PASSAGE PROVIDED:
_ _ _ _
Hi Alejandro,

I won't comment on the issue itself (I am sure Sean and others will), since I 
haven't looked at the code, but 
https://cwiki.apache.org/confluence/display/MAHOUT/How+To+Contribute describes 
how to submit a patch.  File a ticket in JIRA and provide the patch along with 
your test cases.

-Grant

On Apr 6, 2011, at 10:13 AM, Alejandro Bellogin Kouki wrote:

> Hi all,
> 
> I've been using Mahout for many years now, mainly for my Master's thesis, and 
> now for my PhD thesis. That is why, first, I want to congratulate you for the 
> effort of putting such a library as open source.
> 
> At this point, my main concern is recommendation, and, because of that, I 
> have been using the different recommenders, evaluators and similarities 
> implemented in the library. However, today, after many times inspecting your 
> code, I have found, IMHO, a relevant bug with further implications.
_ _ _ _
DATA EXTRACT:
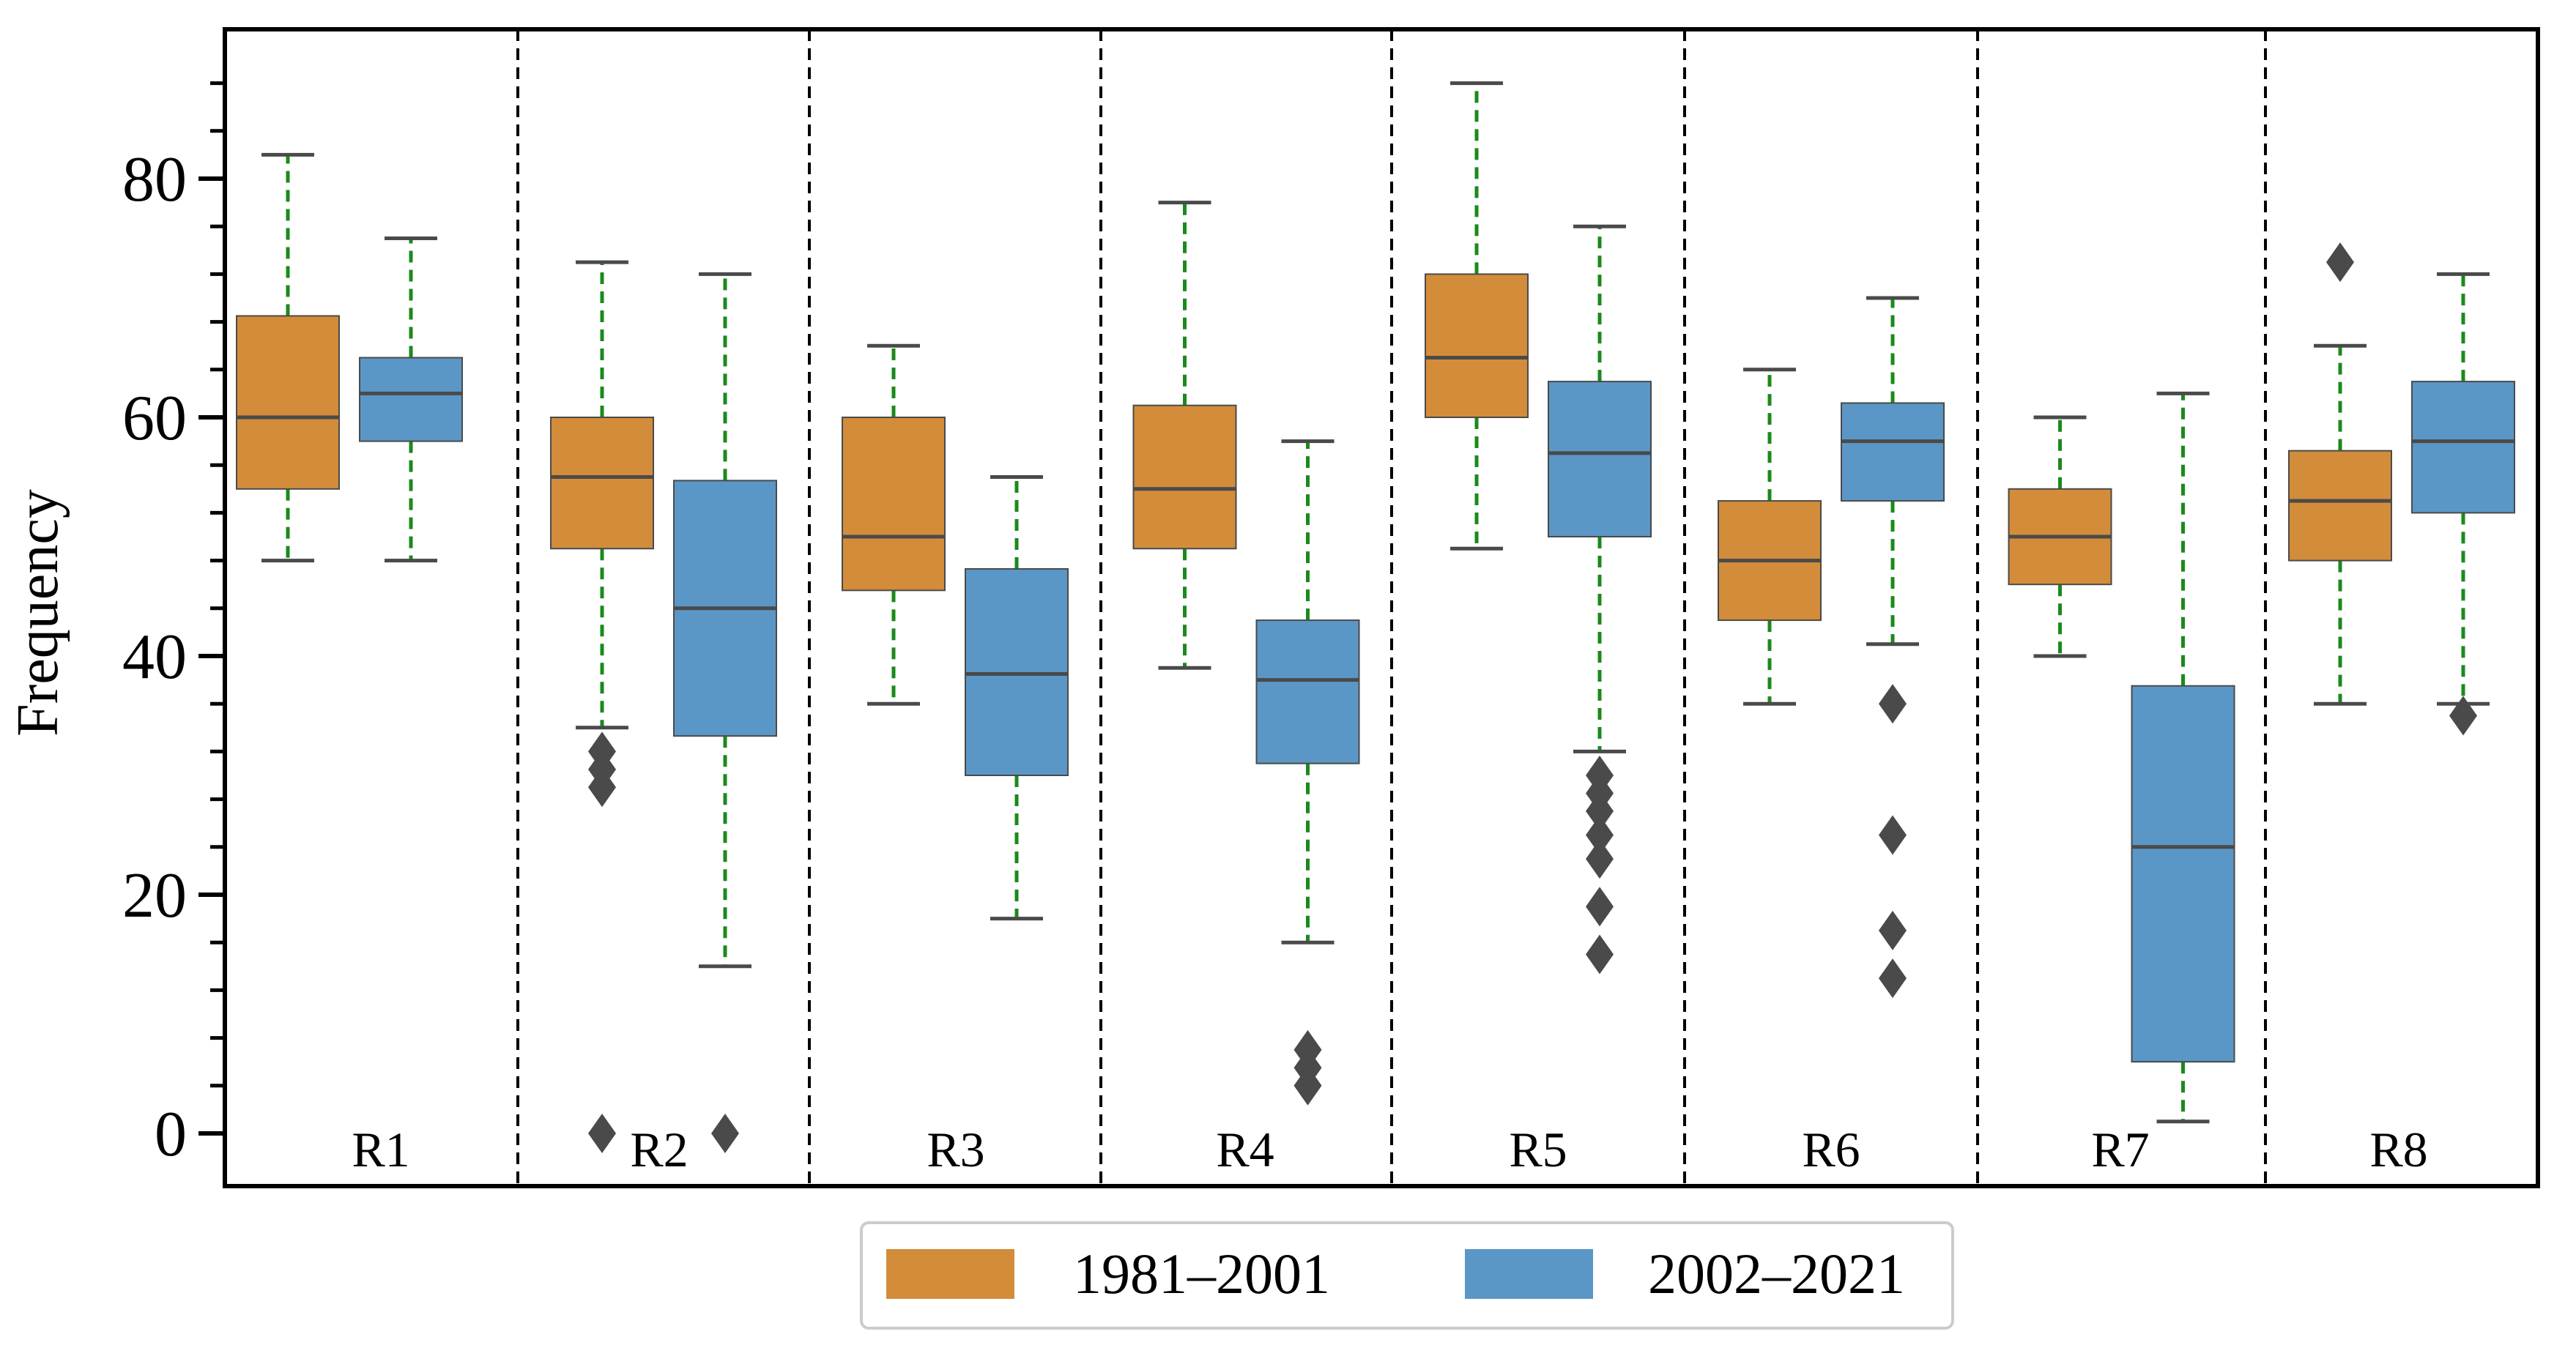 This screenshot has height=1345, width=2576. Describe the element at coordinates (2060, 536) in the screenshot. I see `box-R7-early` at that location.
_ _ _ _
EXERCISE DIRECTIONS:
According to the email reply about contributing to Mahout, where should a ticket be filed when submitting a patch?

RESPONSE:
In JIRA.